Overview
The analysis API orchestrates the full artifact mining pipeline: ZIP extraction, repository discovery, skill extraction, and summary generation.
Analyze ZIP
Master endpoint that analyzes all git repositories in an uploaded ZIP.
curl -X POST http://127.0.0.1:8000/analyze/1 \
-H "Content-Type: application/json" \
-d '{
"directories": ["my-app", "api-server"]
}'
Path Parameters:
ID of the uploaded ZIP file to analyze
Request Body:
Optional list of directories to scope analysis. Paths are relative to the extracted ZIP root. If omitted, analyzes all discovered repositories
Response:
{
"zip_id": 1,
"extraction_path": "./.extracted/1",
"repos_found": 3,
"repos_analyzed": [
{
"project_name": "my-app",
"project_path": "/path/to/my-app",
"frameworks": ["FastAPI", "React"],
"languages": ["Python", "JavaScript"],
"skills_count": 12,
"insights_count": 8,
"user_contribution_pct": 85.5,
"user_total_commits": 292,
"user_commit_frequency": 12.5,
"user_first_commit": "2023-01-15T10:00:00",
"user_last_commit": "2024-03-05T14:30:00",
"error": null
}
],
"rankings": [
{
"name": "my-app",
"score": 85.5,
"total_commits": 342,
"user_commits": 292
}
],
"summaries": [
{
"project_name": "my-app",
"summary": "Led development of a FastAPI backend with React frontend..."
}
],
"consent_level": "local",
"user_email": "[email protected]"
}
ID of the analyzed ZIP file
Path where the ZIP was extracted
Number of git repositories discovered
Analysis results for each repositoryShow RepoAnalysisResult properties
File system path to the project
Frameworks detected in the repository
Languages detected in the repository
Number of skills extracted
Number of insights generated
User’s contribution percentage (0-100)
Number of commits authored by the user
Average commits per week by the user
Timestamp of the user’s first commit
Timestamp of the user’s last commit
Error message if analysis failed for this repo
Projects ranked by user contributionShow RankingResult properties
User contribution percentage (0-100)
Total commits in the project
AI-generated summaries for top projectsShow SummaryResult properties
Consent level used for analysis
User email used for contribution tracking
Analysis Pipeline
The endpoint executes these steps:
- Setup: Retrieve ZIP path, user email, consent level
- Extraction: Extract ZIP to
./.extracted/{zip_id}/
- Discovery: Find all git repositories (or in selected directories)

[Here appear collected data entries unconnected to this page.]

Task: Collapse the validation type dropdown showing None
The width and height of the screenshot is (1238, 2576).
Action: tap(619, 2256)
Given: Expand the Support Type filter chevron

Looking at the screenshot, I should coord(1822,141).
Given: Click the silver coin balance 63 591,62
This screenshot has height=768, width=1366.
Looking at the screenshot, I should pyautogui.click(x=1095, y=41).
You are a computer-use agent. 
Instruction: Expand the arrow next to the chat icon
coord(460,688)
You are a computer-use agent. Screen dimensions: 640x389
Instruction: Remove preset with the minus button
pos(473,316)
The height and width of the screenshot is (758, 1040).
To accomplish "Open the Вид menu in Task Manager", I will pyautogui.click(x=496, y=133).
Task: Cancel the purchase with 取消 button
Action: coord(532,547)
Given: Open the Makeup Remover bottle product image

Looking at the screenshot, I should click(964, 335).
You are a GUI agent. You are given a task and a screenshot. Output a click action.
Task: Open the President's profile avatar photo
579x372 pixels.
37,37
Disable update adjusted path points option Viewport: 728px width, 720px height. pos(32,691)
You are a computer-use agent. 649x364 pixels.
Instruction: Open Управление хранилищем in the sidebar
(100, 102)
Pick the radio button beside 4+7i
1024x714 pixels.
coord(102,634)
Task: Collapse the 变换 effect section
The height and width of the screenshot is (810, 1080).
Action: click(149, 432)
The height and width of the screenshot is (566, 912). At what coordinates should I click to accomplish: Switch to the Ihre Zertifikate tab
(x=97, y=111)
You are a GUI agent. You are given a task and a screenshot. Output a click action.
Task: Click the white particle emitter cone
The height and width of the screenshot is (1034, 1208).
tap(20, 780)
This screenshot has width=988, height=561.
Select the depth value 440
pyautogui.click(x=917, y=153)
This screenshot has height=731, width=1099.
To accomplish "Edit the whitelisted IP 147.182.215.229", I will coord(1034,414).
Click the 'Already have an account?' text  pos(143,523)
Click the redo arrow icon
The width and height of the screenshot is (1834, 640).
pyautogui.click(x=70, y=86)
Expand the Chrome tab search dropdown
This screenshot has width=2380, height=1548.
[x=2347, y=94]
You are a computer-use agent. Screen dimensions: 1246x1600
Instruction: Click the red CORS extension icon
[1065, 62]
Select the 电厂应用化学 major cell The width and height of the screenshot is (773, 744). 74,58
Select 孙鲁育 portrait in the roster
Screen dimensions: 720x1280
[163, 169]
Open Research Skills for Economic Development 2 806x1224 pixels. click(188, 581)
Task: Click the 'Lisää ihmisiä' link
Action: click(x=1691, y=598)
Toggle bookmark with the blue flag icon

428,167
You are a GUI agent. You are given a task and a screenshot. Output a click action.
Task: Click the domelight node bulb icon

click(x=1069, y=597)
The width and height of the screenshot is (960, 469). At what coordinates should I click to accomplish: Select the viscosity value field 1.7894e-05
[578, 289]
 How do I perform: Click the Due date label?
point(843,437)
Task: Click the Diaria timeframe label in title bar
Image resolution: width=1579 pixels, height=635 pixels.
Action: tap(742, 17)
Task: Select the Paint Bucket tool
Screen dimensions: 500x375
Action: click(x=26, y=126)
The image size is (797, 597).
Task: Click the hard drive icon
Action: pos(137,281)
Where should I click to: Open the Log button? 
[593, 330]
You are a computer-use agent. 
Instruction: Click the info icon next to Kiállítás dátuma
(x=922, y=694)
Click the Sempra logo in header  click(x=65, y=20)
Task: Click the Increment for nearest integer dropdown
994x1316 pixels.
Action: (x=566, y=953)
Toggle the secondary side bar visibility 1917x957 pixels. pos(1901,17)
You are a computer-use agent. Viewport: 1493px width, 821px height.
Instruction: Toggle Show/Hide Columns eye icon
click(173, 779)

- Analysis Loop (for each repo):
- Extract repository statistics
- Calculate user contribution metrics
- Run deep skill analysis
- Generate insights as project evidence
- Post-Processing:
- Rank projects by user contribution
- Generate AI summaries (LLM if consented, template otherwise)
Errors:
404 - ZIP file not found
400 - No git repositories found in ZIP
400 - Invalid ZIP file format
Individual repository failures don’t stop the pipeline. Errors are logged in the repos_analyzed array with an error field.
Analyze Single Repository
Analyze a single git repository and store stats.
curl -X POST "http://127.0.0.1:8000/repos/analyze?repo_path=/path/to/repo"
Query Parameters:
Path to the git repository to analyze
Response:
{
"repo_stats": {
"project_name": "my-app",
"project_path": "/path/to/repo",
"Languages": ["Python", "JavaScript"],
"frameworks": ["FastAPI"]
},
"user_stats": {
"project_name": "my-app",
"user_email": "[email protected]",
"total_commits": 292,
"userStatspercentages": 85.5
}
}
Errors:
400 - Invalid repository or user has no commits
500 - Internal error during analysis
Get Crawler Files
Get file paths and metadata from a ZIP’s directory structure.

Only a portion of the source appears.